* _Exercise instructions_
Reproduce, word for word, the forum reply below on the MIPS load word instruction and the register file ports.

* _Excerpt provided_
···
The bottom line through the pipeline stages represents the register file write (back) port address and write enable and WB is the data from memory.

http://www.mrc.uidaho.edu/mrc/people/jff/digital/MIPSir.html

Load Word Instruction Description: A word is loaded into a register from the specified address.

Operation: $t = MEM[$s + offset]; advance_pc (4);

Syntax: lw $t, offset($s)

Encoding: 1000 11ss ssst tttt iiii iiii iiii iiii

Where the write register address ($t) input is read from data memory address comprised of register file register $s offset with the immediate value i which gets sign extended. Your $4 is $t above, $1 or $2 is $s while the remaining register file output lane sounds to be suborned for the sign extended immediate.

From your description it sounds like you aren't using a three port register file with one port a write only port.
···
* _Raw records_
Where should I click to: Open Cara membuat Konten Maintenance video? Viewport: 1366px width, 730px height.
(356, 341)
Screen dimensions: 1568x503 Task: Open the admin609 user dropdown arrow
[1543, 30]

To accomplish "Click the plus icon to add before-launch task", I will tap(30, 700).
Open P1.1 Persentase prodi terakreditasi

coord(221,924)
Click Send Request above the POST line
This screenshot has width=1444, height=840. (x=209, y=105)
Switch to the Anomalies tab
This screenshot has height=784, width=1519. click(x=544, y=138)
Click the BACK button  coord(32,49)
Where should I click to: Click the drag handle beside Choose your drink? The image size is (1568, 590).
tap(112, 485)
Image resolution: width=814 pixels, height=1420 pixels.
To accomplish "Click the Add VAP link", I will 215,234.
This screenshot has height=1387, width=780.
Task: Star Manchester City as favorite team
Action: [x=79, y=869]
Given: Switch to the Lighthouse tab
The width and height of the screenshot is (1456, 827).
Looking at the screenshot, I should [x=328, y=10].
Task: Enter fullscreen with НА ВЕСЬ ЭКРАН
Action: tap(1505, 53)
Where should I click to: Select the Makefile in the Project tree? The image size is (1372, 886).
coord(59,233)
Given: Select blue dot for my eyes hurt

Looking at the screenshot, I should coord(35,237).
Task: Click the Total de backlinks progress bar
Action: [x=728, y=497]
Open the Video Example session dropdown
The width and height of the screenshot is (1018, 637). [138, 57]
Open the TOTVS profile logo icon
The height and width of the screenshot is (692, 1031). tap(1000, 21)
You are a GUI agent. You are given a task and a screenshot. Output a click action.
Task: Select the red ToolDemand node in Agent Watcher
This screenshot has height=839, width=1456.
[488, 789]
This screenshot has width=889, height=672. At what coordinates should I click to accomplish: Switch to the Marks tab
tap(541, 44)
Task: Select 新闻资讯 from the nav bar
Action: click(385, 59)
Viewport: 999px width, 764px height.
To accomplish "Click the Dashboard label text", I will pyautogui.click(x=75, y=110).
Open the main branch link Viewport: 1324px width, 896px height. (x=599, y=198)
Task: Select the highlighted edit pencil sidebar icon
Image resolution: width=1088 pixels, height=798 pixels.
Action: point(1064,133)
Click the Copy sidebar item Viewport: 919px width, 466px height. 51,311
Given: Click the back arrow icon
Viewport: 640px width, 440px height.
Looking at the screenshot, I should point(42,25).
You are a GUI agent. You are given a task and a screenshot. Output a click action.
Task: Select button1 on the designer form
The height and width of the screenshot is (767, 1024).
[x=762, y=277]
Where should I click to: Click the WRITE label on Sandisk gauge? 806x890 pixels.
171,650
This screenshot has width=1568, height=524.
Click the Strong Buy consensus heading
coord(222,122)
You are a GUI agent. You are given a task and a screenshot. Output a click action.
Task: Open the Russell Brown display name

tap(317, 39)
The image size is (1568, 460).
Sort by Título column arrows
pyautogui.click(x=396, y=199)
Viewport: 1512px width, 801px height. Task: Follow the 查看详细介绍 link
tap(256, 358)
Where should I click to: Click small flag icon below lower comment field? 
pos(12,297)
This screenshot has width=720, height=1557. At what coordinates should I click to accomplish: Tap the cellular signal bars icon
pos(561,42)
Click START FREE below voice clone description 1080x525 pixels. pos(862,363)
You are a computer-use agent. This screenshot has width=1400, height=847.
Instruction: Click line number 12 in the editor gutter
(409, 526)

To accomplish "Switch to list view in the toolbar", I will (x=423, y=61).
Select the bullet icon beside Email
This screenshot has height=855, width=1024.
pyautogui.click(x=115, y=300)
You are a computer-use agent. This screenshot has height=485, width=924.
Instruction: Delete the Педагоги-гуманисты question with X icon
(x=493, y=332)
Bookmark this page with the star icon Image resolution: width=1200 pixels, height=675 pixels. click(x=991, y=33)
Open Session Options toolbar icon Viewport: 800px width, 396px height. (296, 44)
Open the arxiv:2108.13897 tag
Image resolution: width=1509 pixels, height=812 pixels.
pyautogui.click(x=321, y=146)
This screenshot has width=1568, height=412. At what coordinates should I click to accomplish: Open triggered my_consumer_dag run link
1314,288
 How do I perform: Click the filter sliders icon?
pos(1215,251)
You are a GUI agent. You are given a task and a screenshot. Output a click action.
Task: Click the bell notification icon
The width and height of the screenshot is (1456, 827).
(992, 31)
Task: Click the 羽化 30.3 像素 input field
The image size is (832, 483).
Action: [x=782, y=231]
···
* _Solution to the exercise_
The bottom line through the pipeline stages represents the register file write (back) port address and write enable and WB is the data from memory.

http://www.mrc.uidaho.edu/mrc/people/jff/digital/MIPSir.html

Load Word Instruction Description: A word is loaded into a register from the specified address.

Operation: $t = MEM[$s + offset]; advance_pc (4);

Syntax: lw $t, offset($s)

Encoding: 1000 11ss ssst tttt iiii iiii iiii iiii

Where the write register address ($t) input is read from data memory address comprised of register file register $s offset with the immediate value i which gets sign extended. Your $4 is $t above, $1 or $2 is $s while the remaining register file output lane sounds to be suborned for the sign extended immediate.

From your description it sounds like you aren't using a three port register file with one port a write only port.